Passage shown
** BEGIN **
Tightrope walking, also called funambulism, is extremely risky when not using any security measures, what if the artist fells off the rope which is usually high up in the sky?

My spell checker doesn't recognize this word either. Maybe we should do a little more practical words.


----------



## Kaila (Jul 12, 2020)

What, @Matrix   ?!  Not practical?


----------



## Aunt Marg (Jul 12, 2020)

I'm relieved in hearing from you two, because I was starting to think that this was going to die a slow death along with other zero reply threads on record.


----------



## Kaila (Jul 12, 2020)

.....oops...


----------



## Aunt Marg (Jul 12, 2020)

...


----------



## RubyK (Jul 13, 2020)

Matrix said, "*Maybe we should do a little more practical words*. "

I agree. Some of these words are so "out there" that I don't want to even try to make a sentence with them.


----------



## peramangkelder (Jul 13, 2020)
** END **
Given request
Pick up the forum thread on funambulism and practical vocabulary words from the point where it stops, and continue it. None of the entries are needed.

Element lookup records
** BEGIN **
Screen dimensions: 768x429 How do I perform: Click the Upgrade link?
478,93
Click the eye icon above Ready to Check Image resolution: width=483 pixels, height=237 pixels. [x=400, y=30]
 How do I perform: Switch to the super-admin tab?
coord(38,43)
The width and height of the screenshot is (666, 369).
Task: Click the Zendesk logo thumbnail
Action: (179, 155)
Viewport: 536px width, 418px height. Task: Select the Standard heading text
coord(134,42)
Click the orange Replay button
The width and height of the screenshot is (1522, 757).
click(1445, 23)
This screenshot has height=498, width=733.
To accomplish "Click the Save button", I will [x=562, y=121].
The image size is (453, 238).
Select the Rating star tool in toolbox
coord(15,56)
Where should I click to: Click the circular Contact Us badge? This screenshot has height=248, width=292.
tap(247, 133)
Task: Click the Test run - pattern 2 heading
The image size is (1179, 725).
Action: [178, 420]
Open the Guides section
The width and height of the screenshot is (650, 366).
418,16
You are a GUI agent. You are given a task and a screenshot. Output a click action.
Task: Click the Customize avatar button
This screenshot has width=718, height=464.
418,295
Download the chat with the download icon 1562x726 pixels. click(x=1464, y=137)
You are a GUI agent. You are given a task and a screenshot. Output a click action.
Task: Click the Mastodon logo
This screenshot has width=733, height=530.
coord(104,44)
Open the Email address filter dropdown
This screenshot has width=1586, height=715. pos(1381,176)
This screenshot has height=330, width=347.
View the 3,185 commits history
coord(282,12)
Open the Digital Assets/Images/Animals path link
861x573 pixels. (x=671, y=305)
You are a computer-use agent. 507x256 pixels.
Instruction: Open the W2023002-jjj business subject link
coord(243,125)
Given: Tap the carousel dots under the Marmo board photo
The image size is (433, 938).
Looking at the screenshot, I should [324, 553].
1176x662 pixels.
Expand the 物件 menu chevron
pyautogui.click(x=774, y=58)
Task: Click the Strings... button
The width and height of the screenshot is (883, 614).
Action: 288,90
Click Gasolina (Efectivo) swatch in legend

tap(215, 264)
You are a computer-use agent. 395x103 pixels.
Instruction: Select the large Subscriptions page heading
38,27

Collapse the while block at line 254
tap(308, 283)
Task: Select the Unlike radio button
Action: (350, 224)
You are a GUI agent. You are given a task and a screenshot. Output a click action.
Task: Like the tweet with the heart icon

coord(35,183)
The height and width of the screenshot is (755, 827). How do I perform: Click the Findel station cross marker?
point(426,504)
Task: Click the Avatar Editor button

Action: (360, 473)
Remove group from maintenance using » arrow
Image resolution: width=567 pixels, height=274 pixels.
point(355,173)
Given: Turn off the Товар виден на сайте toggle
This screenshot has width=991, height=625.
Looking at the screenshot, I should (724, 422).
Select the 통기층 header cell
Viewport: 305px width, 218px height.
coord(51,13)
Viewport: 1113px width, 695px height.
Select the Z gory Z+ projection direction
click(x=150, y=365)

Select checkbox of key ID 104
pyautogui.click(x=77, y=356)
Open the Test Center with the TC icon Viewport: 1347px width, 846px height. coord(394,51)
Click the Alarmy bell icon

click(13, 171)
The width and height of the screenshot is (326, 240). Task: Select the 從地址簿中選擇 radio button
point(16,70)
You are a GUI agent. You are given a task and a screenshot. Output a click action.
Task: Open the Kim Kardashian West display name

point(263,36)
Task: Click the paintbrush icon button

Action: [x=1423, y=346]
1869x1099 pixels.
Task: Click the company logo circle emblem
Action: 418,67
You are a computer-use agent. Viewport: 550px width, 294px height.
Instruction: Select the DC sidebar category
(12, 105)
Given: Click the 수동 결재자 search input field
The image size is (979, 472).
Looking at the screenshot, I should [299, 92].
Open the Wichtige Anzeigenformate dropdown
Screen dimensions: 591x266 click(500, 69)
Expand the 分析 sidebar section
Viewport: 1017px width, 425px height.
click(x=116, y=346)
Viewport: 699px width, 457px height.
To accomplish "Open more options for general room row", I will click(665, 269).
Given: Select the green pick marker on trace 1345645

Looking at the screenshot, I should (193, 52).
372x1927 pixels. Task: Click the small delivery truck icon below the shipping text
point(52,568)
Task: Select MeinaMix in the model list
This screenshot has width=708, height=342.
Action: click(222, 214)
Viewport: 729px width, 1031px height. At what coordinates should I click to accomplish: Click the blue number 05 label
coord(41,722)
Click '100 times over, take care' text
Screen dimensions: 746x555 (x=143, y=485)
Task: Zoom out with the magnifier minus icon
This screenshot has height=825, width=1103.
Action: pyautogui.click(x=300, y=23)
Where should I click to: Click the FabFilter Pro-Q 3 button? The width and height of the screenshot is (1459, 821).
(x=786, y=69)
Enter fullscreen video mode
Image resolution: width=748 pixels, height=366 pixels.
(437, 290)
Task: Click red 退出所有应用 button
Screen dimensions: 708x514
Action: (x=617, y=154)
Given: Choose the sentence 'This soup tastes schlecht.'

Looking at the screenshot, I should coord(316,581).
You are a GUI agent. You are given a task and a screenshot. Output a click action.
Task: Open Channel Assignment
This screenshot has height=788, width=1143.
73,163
** END **
Task response
Ever watch 'The Mentalist'? Now Patrick Jane had funambulism down to a fine art


----------



## Em in Ohio (Jul 13, 2020)

In the Dr. Who series, a character named Sophie (aka Spring-Heeled Sophie) preferred to be called a funambulist instead of a tightrope walker.


----------



## Aunt Marg (Jul 14, 2020)

RubyK said:


> Matrix said, "*Maybe we should do a little more practical words*. "
> 
> I agree. Some of these words are so "out there" that I don't want to even try to make a sentence with them.


So what you're saying is, there's too much sesquipedalian loquaciousness on the WOTD Forum?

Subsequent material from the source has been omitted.